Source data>
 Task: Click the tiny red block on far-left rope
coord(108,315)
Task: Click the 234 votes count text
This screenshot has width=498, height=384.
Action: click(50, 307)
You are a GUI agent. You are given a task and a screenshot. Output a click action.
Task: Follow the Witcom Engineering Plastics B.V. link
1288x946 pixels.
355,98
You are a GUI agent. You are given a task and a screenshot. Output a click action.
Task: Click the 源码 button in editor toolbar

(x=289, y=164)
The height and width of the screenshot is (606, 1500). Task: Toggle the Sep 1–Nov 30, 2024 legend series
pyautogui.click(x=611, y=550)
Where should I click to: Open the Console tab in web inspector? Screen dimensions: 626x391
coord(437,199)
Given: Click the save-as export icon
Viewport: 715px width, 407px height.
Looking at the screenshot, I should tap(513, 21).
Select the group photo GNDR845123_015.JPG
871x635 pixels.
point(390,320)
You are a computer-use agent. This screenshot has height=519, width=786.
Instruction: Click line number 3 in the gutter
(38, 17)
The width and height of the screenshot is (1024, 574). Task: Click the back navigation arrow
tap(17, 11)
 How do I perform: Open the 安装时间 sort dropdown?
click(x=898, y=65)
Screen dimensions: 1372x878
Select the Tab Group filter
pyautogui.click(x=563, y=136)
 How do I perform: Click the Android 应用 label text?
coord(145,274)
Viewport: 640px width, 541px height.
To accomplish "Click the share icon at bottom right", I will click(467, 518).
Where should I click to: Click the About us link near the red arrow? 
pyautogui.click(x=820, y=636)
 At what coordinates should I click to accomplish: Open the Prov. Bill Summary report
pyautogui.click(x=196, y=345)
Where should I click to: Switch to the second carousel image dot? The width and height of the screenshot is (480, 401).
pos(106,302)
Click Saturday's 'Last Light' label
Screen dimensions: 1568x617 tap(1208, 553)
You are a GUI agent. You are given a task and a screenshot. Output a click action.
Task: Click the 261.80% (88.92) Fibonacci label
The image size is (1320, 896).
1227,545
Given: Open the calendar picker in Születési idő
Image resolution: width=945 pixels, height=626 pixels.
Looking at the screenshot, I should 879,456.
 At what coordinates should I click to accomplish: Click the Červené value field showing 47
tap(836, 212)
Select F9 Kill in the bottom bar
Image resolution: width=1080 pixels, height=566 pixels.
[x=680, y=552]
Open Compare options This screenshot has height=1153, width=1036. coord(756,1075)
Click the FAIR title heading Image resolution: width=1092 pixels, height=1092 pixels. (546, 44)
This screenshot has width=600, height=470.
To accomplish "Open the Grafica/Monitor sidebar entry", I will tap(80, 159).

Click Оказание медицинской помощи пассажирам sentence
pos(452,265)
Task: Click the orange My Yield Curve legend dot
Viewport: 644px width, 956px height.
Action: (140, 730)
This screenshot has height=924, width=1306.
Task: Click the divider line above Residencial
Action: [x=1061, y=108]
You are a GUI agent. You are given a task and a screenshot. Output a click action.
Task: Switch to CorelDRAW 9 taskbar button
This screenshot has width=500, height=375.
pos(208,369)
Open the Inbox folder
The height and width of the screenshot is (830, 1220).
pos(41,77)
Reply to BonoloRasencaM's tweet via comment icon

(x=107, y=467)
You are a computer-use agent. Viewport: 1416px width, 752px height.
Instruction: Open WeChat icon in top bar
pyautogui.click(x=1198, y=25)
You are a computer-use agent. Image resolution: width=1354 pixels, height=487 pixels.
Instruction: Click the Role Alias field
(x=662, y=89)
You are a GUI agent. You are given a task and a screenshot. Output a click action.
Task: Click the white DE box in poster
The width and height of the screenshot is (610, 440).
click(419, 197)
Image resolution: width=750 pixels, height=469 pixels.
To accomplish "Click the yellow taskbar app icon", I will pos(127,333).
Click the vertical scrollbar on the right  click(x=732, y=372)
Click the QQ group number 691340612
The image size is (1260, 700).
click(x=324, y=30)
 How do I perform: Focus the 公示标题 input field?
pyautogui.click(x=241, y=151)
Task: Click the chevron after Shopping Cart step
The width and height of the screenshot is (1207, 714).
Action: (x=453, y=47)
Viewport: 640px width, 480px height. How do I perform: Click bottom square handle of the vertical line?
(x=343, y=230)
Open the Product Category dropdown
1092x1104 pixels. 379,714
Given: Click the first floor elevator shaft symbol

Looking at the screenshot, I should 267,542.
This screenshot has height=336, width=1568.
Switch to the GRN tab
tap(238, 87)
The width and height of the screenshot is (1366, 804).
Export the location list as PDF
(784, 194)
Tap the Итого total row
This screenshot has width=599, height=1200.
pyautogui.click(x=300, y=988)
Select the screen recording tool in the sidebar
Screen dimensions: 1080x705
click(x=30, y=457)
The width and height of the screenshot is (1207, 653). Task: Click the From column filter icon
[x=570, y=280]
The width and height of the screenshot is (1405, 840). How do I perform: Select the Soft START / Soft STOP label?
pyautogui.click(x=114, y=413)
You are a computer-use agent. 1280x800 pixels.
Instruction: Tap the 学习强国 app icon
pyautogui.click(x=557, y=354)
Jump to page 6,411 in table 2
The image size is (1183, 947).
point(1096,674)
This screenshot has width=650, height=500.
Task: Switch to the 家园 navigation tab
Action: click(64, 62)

Exercise> Looking over the entries above, how many lines contain the string "will"? State the number and nothing else.

Solution> 3